When it comes to interpersonal relations, there are no shortcuts. We can either pay now or pay later, but either way we will have to pay. Communication takes time. And when I say “pay,” I mean taking that time.
We might convince ourselves that we are in such a hurry — or are upset, or feel misunderstood, or think the other person doesn’t deserve our efforts to be nice — that we do not have time for the usual politeness. But when we put aside courtesy for expedience, it may be received as off-putting by others. We create hurt feelings and end up having to apologize or defend our behavior — either to ourselves, to the offended party, or to some third person we hope will help us justify our rude behavior and lessen our remorse. All of this takes considerably more time than using effective, polite communication in the first place — especially when we consider that even if we do apologize, the damage is seldom completely undone.

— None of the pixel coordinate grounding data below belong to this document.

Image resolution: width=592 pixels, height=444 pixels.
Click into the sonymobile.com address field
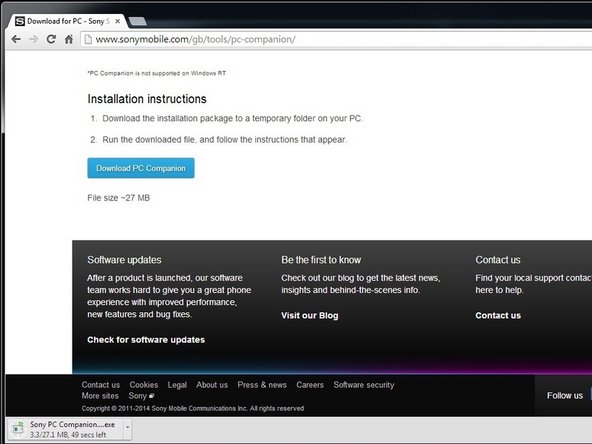pos(336,39)
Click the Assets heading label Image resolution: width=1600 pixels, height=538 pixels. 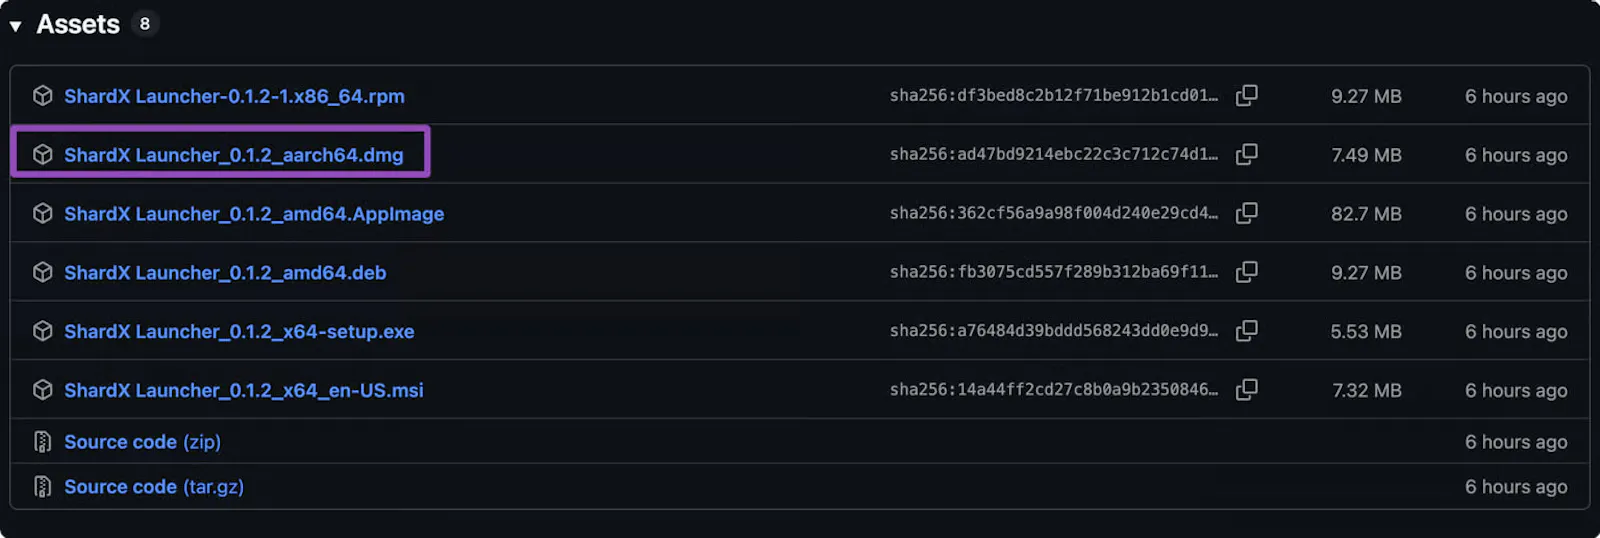pos(78,24)
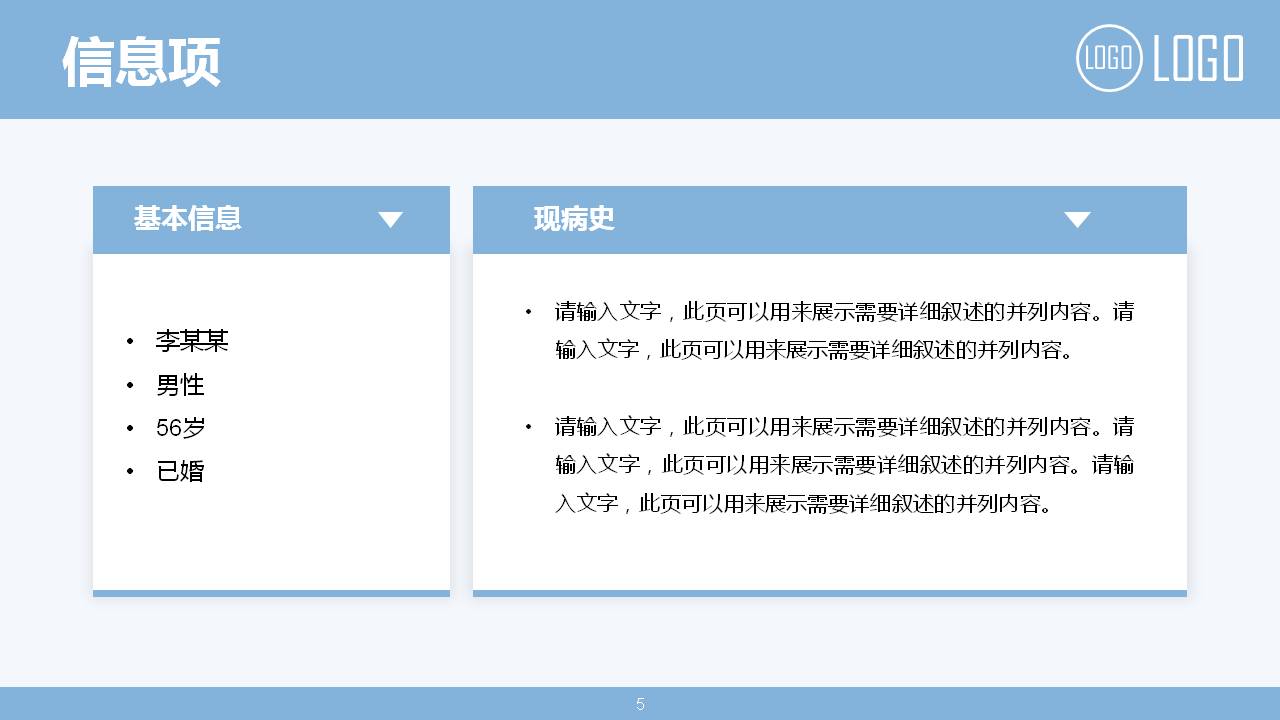Expand the 基本信息 section arrow
Image resolution: width=1280 pixels, height=720 pixels.
tap(390, 219)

It is not easy to detect negativity in our own messages. We often transmit impatience, sarcasm, annoyance, or judgmental feelings unawares. These may be conveyed by our word choice, intonation, facial expressions, body language as well as by our speaking quickly or raising our voices — even a little. (A wise person once observed that the only time we are justified in raising our voices is when the building is on fire.) Perhaps we begin to suspect we have given offense by discerning the negative reactions mirrored by our listeners.
Next time we feel inclined to take a communication shortcut, we might try being especially solicitous and careful. And let’s not forget to speak softly and slowly. We can either pay now or we can pay later. But remember, when we choose to pay later we will have to pay with interest.